» WHAT TO DO:
All records that follow are to be copied exactly, with images omitted.
________
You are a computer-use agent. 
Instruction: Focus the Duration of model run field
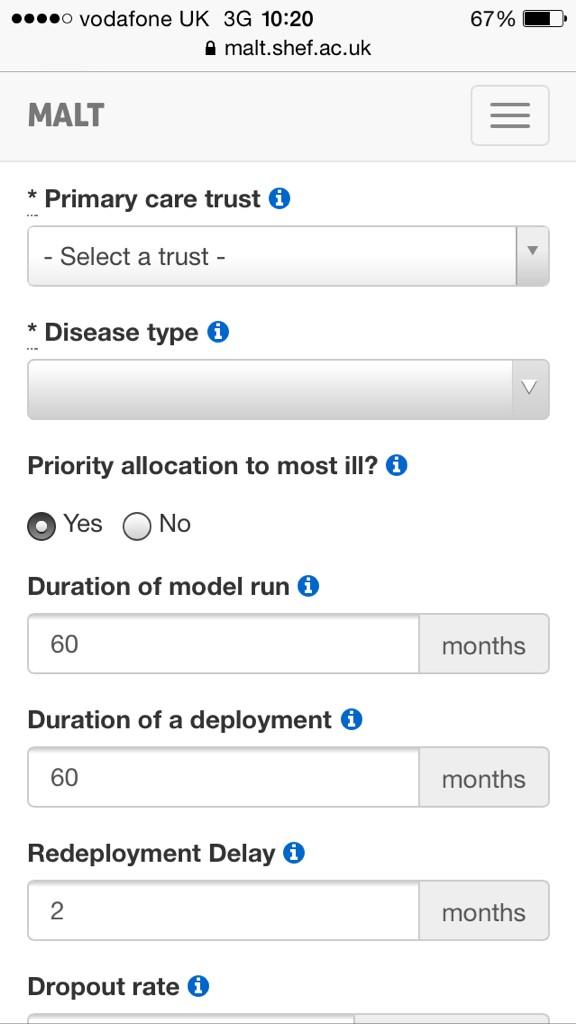point(223,644)
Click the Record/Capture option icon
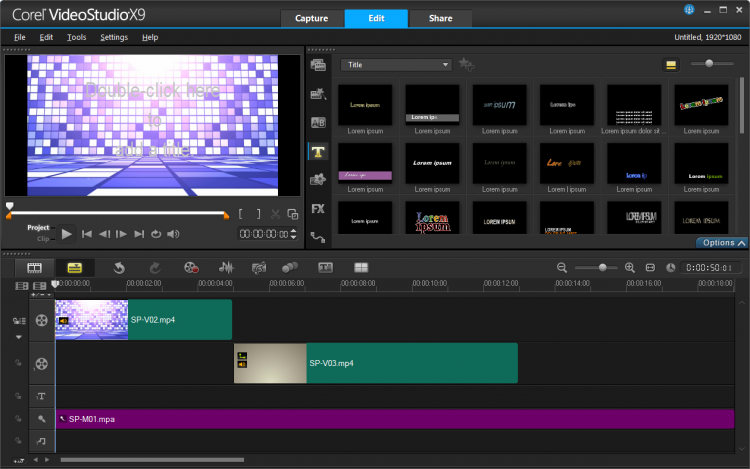Screen dimensions: 750x469 click(x=191, y=268)
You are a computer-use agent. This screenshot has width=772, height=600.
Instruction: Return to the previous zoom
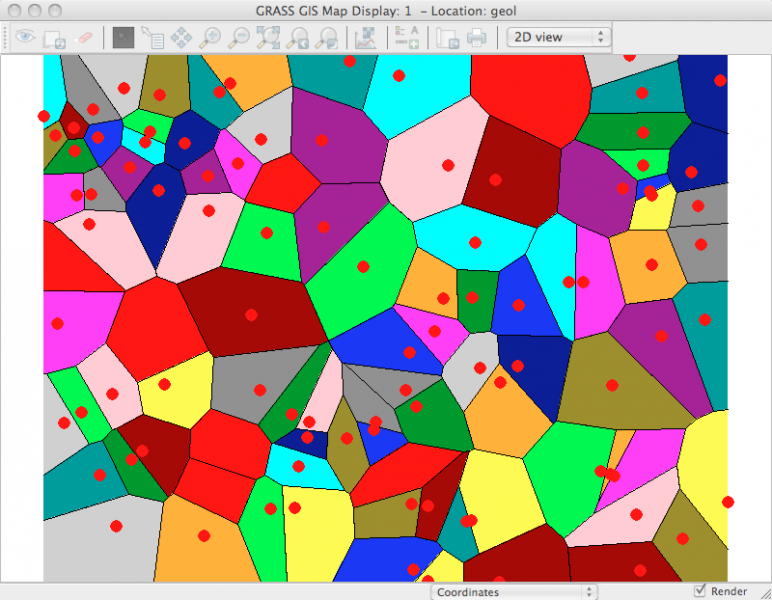297,38
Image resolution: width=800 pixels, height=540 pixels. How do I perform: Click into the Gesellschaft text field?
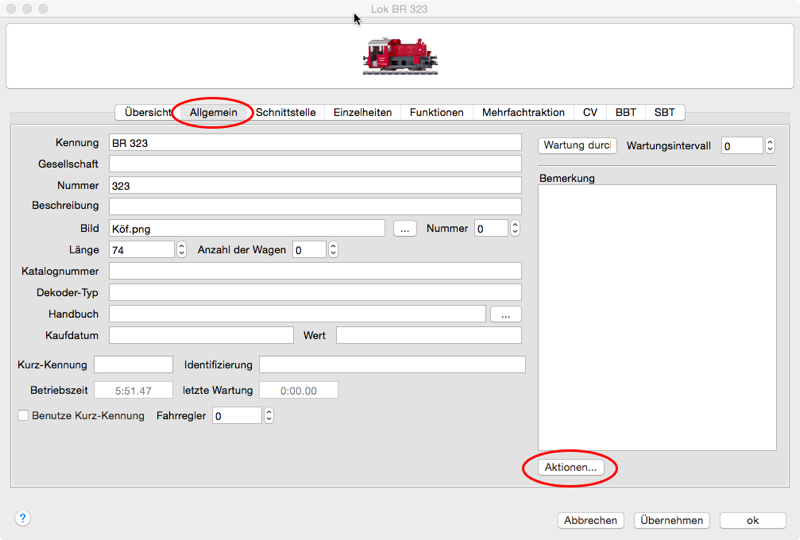[x=315, y=164]
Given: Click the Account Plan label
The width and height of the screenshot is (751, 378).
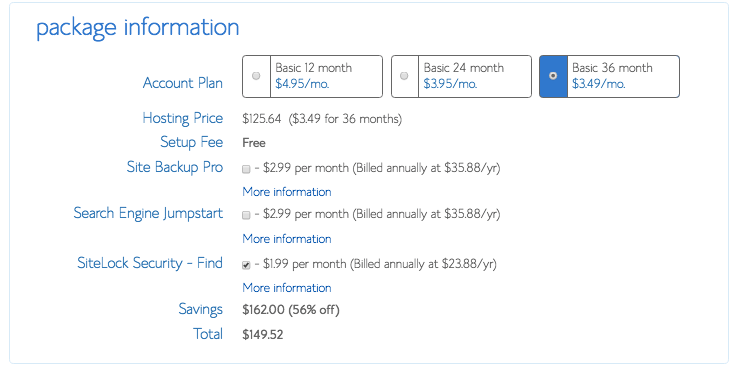Looking at the screenshot, I should (182, 83).
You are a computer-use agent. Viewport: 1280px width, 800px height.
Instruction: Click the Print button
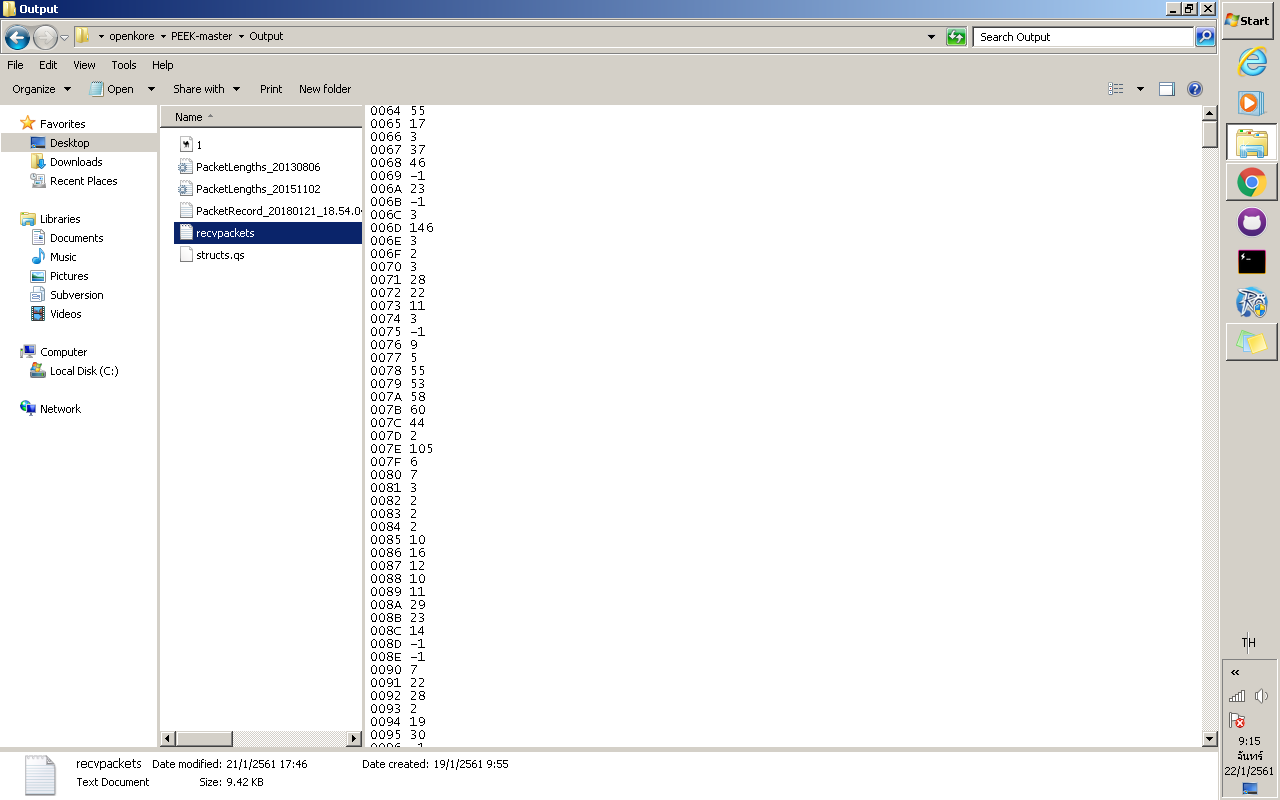(270, 88)
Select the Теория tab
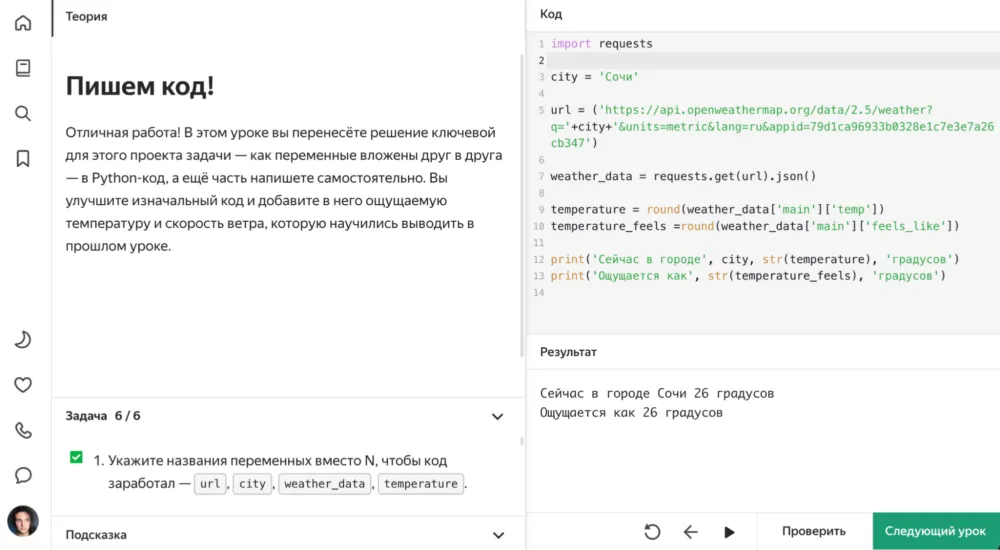The image size is (1000, 550). (x=86, y=16)
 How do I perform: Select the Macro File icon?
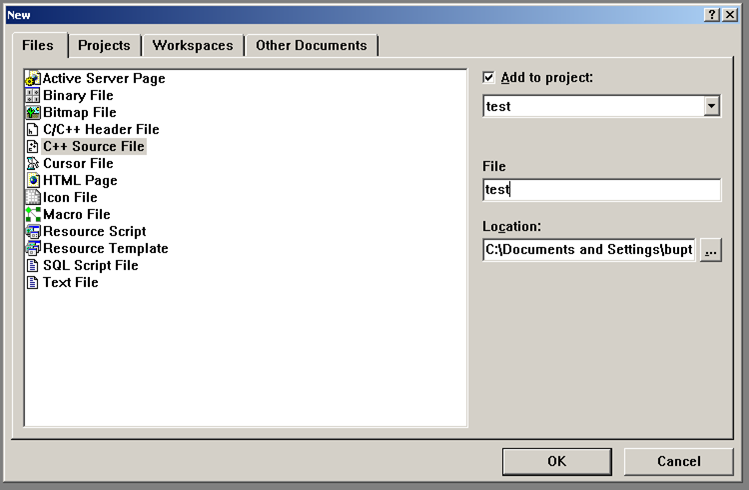(33, 215)
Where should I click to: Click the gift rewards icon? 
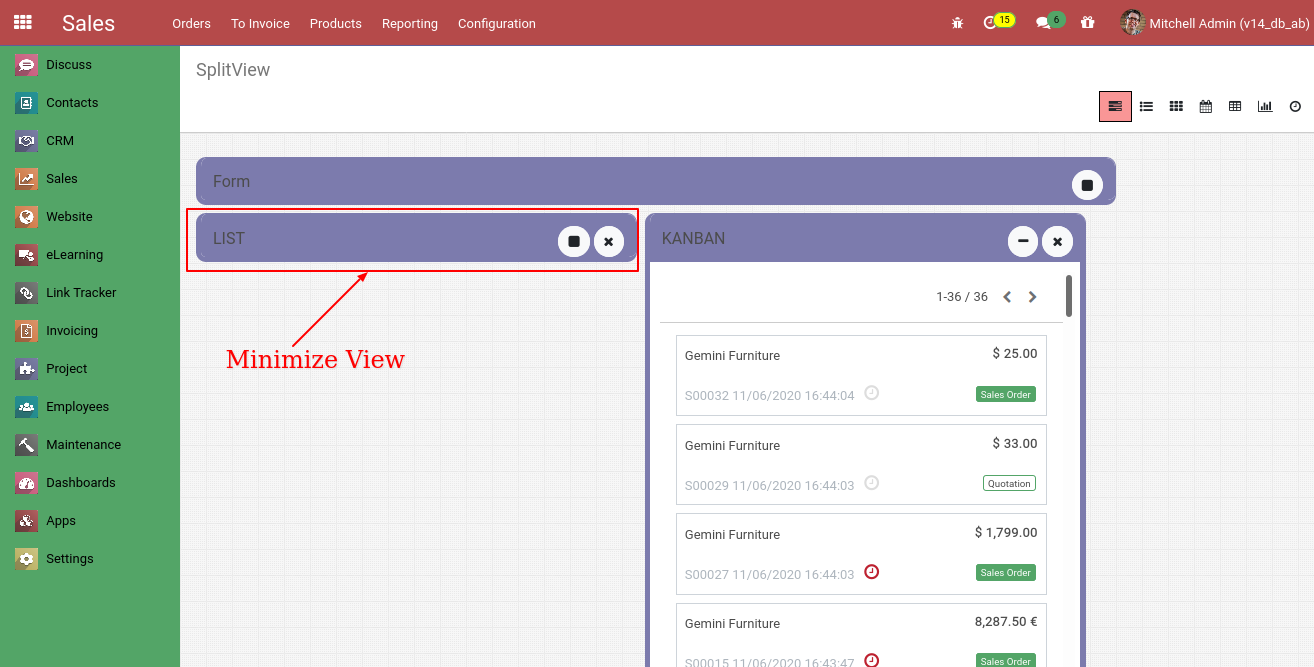(1087, 22)
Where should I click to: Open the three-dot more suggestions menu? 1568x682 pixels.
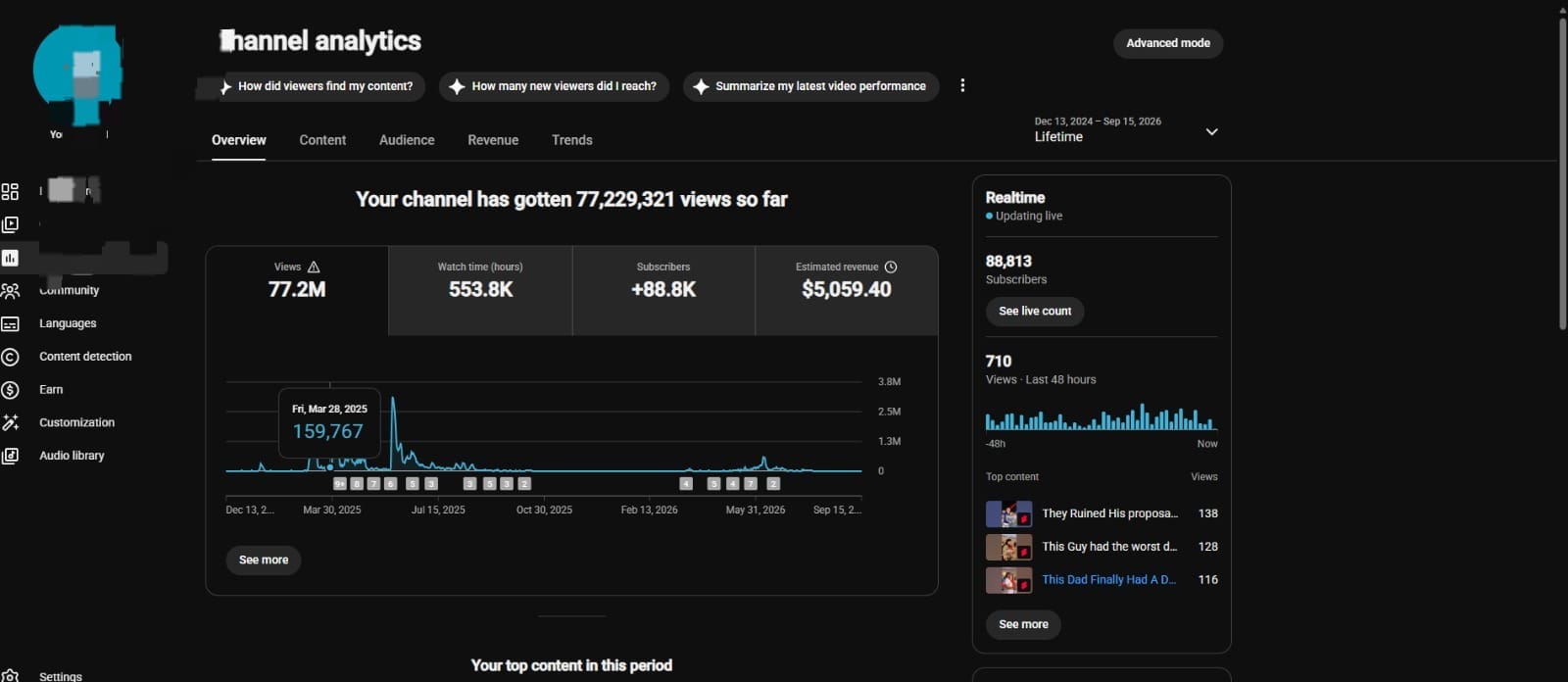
________
» OUTPUT FOR THIS EXERCISE:
You are a computer-use agent. 
Instruction: Focus the Duration of model run field
point(223,644)
Click the Record/Capture option icon
Screen dimensions: 750x469 click(x=191, y=268)
You are a computer-use agent. This screenshot has width=772, height=600.
Instruction: Return to the previous zoom
297,38
Image resolution: width=800 pixels, height=540 pixels. How do I perform: Click into the Gesellschaft text field?
[x=315, y=164]
Given: Click the Account Plan label
The width and height of the screenshot is (751, 378).
Looking at the screenshot, I should (182, 83).
You are a computer-use agent. Viewport: 1280px width, 800px height.
Instruction: Click the Print button
(270, 88)
Select the Теория tab
The image size is (1000, 550). (x=86, y=16)
 How do I perform: Select the Macro File icon?
(33, 215)
Where should I click to: Click the gift rewards icon? 
(1087, 22)
Where should I click to: Open the three-dot more suggestions menu? 1568x682 pixels.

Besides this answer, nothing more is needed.